▸ YOUR INSTRUCTIONS: Copy the listing below word for word, beginning at its first line and continuing through the line that contains "will (108, 43).", and include that line.

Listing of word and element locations
□ □ □ □

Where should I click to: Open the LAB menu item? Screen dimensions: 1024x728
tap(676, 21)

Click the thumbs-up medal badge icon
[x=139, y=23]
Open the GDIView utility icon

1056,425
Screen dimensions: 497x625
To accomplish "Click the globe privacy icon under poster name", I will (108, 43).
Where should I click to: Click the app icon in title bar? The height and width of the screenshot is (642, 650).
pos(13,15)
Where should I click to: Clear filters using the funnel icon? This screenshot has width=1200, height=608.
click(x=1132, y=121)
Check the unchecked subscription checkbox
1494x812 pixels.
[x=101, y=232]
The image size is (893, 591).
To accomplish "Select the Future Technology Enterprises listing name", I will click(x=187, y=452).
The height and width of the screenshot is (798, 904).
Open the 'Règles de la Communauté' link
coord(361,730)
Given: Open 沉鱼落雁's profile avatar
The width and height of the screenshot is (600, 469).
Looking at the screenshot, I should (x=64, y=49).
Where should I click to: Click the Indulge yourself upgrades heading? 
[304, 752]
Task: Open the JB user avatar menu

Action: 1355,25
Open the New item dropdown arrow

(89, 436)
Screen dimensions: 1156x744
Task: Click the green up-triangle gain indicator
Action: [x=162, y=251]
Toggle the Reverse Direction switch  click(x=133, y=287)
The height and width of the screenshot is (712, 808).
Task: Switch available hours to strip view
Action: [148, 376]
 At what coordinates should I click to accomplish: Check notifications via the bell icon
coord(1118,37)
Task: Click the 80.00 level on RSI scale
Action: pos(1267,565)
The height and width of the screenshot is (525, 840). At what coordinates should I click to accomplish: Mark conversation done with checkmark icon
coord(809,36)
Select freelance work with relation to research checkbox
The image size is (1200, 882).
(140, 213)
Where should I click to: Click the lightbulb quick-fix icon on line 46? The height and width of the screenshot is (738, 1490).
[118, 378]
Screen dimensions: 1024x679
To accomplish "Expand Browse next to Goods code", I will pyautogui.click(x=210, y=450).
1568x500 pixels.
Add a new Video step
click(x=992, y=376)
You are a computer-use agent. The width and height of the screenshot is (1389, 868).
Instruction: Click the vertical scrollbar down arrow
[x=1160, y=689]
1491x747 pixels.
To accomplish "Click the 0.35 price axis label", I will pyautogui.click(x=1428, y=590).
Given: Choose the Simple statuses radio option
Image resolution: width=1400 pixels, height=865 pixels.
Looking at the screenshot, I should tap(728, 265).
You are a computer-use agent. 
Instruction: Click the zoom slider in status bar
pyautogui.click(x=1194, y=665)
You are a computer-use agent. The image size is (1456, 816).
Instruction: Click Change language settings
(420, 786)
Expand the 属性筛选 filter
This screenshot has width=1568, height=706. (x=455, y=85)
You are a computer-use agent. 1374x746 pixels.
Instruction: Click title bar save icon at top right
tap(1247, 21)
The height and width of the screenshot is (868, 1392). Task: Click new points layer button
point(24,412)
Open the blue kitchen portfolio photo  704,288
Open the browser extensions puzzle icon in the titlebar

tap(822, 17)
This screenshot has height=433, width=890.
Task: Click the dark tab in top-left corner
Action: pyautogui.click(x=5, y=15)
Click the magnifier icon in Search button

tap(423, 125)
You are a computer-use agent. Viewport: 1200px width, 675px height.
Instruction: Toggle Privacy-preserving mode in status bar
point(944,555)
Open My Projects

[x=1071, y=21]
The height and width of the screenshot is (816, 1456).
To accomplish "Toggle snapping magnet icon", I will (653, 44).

□ □ □ □

▸ IN RESPONSE:
Where should I click to: Open the LAB menu item? Screen dimensions: 1024x728
tap(676, 21)

Click the thumbs-up medal badge icon
[x=139, y=23]
Open the GDIView utility icon

1056,425
Screen dimensions: 497x625
To accomplish "Click the globe privacy icon under poster name", I will (108, 43).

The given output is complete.